The vlaue of \(\lim _{x \rightarrow 0} \frac{\sqrt{\sec ^{2} \frac{x}{2}-1}}{x}\) is (a) \(\frac{1}{2}\) (b) \(-\frac{1}{2}\) (c) 1 (d) doesn't exist

Let \(f(x)\) be a real valued function defined for all \(x \geq 1\), satisfying \(f(1)=1\) and \(f^{\prime}(x)=\frac{1}{x^{2}+(f(x))^{2}}\); then \(\lim _{x \rightarrow \infty} f(x)\) (a) doesn't exist (b) exists and less than \(\frac{\pi}{4}\) (c) exists and less than \(1+\frac{\pi}{x}\) (d) exists and equal to 0

The quadratic equation whose roots are the minimum value of \(\sin ^{2} \theta-\sin \theta+\frac{1}{2}\) and \(\lim _{x \rightarrow \infty} \sqrt{(x+1)(x+2)}-x\) is (a) \(3 x^{2}-7 x+3=0\) (b) \(8 x^{2}-14 x+3=0\) (c) \(x^{2}-7 x+3=0\) (d) \(2 x^{2}-7 x+3=0\)

Let \([x]\) denotes the greatest integer function. Let \(g(x)=\frac{\sin \frac{\pi}{4}[x]}{[x]}\), then \(g\) is such that (a) it is continuous at \(x=\frac{3}{2}\) (b) it is continuous at \(x=2\) (c) it is not continuous at any point (d) it has its right limit at \(x=1\) as \(\frac{1}{2}\)

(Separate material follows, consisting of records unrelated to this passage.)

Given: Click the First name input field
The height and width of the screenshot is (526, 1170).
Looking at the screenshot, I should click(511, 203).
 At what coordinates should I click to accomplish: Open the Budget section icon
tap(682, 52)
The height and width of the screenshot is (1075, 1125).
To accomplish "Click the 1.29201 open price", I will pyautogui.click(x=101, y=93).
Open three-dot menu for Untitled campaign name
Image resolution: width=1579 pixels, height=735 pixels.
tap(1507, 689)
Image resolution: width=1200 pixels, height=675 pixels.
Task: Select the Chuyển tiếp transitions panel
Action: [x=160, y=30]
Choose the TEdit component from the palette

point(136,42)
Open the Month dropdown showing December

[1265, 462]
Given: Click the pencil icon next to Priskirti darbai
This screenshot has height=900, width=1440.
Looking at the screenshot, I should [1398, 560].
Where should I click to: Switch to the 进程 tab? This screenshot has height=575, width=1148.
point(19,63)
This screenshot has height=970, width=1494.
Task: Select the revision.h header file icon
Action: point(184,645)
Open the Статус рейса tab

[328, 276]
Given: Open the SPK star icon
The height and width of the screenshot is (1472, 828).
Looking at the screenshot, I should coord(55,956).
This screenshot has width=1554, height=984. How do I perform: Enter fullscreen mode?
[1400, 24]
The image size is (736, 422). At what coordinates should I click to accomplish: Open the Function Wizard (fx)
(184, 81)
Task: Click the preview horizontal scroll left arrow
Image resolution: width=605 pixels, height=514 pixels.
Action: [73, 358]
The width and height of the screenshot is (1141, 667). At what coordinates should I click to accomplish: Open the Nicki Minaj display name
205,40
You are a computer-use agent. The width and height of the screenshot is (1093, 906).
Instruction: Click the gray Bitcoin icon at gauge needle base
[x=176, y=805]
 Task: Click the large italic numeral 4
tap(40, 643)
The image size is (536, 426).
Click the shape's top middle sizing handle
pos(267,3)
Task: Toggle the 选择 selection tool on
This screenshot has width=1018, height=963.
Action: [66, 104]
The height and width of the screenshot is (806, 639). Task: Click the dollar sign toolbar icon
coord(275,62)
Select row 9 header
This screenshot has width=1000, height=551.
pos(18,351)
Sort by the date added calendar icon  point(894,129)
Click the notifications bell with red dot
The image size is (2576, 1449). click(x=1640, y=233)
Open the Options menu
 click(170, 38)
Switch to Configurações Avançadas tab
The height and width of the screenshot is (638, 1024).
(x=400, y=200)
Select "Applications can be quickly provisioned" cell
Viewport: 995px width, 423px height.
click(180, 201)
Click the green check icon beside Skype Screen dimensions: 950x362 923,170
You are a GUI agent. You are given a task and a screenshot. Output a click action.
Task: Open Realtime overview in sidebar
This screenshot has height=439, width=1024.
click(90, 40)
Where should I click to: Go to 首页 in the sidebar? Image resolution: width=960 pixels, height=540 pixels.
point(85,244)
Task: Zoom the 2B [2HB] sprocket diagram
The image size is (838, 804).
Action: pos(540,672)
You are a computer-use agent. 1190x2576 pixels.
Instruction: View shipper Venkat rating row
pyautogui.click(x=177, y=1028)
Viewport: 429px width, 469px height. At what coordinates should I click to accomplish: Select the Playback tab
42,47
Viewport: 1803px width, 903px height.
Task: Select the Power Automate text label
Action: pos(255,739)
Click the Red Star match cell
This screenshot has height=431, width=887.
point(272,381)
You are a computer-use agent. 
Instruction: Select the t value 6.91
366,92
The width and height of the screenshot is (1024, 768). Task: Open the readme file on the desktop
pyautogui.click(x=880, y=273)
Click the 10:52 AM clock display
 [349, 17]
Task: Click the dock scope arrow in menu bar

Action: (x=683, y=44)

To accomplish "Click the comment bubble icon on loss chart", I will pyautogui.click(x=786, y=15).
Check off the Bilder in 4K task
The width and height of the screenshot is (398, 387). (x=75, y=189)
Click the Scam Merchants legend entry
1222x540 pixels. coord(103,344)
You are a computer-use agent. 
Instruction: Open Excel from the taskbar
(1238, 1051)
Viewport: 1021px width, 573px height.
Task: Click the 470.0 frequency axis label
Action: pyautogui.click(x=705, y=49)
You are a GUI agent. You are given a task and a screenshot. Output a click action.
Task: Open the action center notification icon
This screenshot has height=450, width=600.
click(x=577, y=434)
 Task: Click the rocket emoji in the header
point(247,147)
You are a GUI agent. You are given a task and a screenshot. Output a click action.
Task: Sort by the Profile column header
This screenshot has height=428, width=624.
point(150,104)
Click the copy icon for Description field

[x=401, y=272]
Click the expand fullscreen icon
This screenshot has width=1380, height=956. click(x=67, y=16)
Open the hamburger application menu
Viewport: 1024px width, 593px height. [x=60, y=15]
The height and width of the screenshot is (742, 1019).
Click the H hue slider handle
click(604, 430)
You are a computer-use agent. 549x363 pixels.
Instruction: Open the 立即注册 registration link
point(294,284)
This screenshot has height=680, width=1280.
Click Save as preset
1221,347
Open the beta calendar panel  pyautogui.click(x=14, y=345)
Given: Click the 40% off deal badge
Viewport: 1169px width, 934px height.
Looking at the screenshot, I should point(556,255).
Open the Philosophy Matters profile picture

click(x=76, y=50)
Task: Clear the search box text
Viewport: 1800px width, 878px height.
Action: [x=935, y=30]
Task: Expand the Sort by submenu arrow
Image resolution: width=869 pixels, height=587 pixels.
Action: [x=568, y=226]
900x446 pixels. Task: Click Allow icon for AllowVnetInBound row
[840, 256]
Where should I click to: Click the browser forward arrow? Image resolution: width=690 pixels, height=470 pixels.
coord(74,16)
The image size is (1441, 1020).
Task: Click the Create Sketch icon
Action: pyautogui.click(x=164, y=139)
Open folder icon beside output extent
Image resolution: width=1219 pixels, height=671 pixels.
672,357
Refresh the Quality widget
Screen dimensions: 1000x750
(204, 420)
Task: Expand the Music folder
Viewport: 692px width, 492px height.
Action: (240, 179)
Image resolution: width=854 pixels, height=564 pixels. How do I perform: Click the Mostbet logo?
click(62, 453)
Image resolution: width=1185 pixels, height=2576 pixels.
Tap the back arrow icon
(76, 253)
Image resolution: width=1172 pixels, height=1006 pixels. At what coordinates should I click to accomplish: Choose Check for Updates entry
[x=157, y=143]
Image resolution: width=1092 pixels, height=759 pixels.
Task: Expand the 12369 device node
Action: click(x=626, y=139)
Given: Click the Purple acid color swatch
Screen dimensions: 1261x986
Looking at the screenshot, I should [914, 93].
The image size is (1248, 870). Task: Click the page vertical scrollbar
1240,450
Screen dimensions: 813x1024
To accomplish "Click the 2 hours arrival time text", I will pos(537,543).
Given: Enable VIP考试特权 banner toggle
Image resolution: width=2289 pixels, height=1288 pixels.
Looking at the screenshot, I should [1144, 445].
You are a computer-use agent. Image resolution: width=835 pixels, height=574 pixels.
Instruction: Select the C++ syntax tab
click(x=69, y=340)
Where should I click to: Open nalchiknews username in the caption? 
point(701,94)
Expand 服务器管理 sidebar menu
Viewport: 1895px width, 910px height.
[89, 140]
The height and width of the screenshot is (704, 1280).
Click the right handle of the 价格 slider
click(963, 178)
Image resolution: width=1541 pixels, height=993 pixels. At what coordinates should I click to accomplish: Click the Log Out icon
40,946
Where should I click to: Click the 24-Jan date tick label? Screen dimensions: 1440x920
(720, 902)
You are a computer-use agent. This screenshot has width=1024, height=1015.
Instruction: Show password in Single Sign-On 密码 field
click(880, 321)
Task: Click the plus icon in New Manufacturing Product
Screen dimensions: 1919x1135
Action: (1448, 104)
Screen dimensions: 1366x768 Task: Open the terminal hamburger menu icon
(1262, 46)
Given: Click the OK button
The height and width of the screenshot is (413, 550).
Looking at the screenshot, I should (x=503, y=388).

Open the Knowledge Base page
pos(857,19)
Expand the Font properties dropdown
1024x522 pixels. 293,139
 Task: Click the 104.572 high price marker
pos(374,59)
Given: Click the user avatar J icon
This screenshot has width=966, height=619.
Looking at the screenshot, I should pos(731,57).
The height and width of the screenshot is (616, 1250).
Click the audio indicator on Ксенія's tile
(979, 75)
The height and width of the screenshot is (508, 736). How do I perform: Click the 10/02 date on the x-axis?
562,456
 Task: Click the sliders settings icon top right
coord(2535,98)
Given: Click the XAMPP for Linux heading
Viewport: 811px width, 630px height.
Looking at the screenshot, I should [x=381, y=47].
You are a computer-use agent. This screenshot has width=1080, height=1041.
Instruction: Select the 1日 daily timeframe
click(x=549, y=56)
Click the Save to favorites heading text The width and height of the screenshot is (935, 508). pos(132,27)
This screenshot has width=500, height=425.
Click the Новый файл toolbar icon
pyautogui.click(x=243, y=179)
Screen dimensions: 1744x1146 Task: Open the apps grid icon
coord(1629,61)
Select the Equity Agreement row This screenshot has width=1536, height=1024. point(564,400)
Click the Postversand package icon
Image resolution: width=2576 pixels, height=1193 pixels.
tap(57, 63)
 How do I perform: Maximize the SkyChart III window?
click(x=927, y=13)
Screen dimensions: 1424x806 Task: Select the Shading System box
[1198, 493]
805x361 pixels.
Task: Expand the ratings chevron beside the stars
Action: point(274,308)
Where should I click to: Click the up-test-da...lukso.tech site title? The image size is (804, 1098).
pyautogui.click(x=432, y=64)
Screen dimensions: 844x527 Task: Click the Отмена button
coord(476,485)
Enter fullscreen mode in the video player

If \(x_{1}=\sqrt{3}\) and \(x_{n+1}=\frac{x_{n}}{1+\sqrt{1+x_{n}^{2}}}, \forall n \in N\), then \(\lim _{x \rightarrow \infty} 2^{n} x_{n}\) equal to (a) \(\frac{3}{2 \pi}\) (b) \(\frac{2}{3 \pi}\) (c) \(\frac{2 \pi}{3}\) (d) \(\frac{3 \pi}{2}\)

\(\lim _{x \rightarrow a^{-}} \frac{\sqrt{x-b}-\sqrt{a-b}}{\left(x^{2}-a^{2}\right)},(a>b)\) (a) \(\frac{1}{4 a}\) (b) \(\frac{1}{a \sqrt{a-b}}\) (c) \(\frac{1}{2 a \sqrt{a-b}}\) (d) \(\frac{1}{4 a \sqrt{a-b}}\)

\(\lim _{n \rightarrow \infty}\left(\sin ^{n} 1+\cos ^{n} 1\right)^{n}\) is equal to (a) \(\cot 1\) (b) \(\tan 1\) (c) \(\cos 1\) (d) \(\sin 1\)

If \(\lim _{x \rightarrow \infty} 4 x\left(\frac{\pi}{4}-\tan ^{-1} \frac{x+1}{x+2}\right)=y^{2}+4 y+5\), then \(y\) can be equal to (a) 1 (b) \(-1\) (c) \(-4\) (d) \(-3\)

\(\lim _{x \rightarrow 0} \frac{1-\cos \left(x^{2}\right)}{x^{3}\left(4^{x}-1\right)}\) is equal to (a) \(\frac{1}{2} \ln 2\) (b) \(\ln 2\) (c) \(\ln 4\) (d) \(1-\frac{1}{2} \ln \left(\frac{e^{2}}{4}\right)\)

If \(f(x)=e^{[\cot x]}\) where \([y]\) represents the greatest integer less than or equal to \(y\), then (a) \(\lim _{x \rightarrow \frac{\pi^{+}}{2}} f(x)=1\) (b) \(\lim _{x \rightarrow \frac{\pi^{+}}{2}} f(x)=\frac{1}{e}\) (c) \(\lim _{x \rightarrow \frac{x^{-}}{2}} f(x)=\frac{1}{e}\) (d) \(\lim _{x \rightarrow \frac{\pi^{-}}{2}} f(x)=1\)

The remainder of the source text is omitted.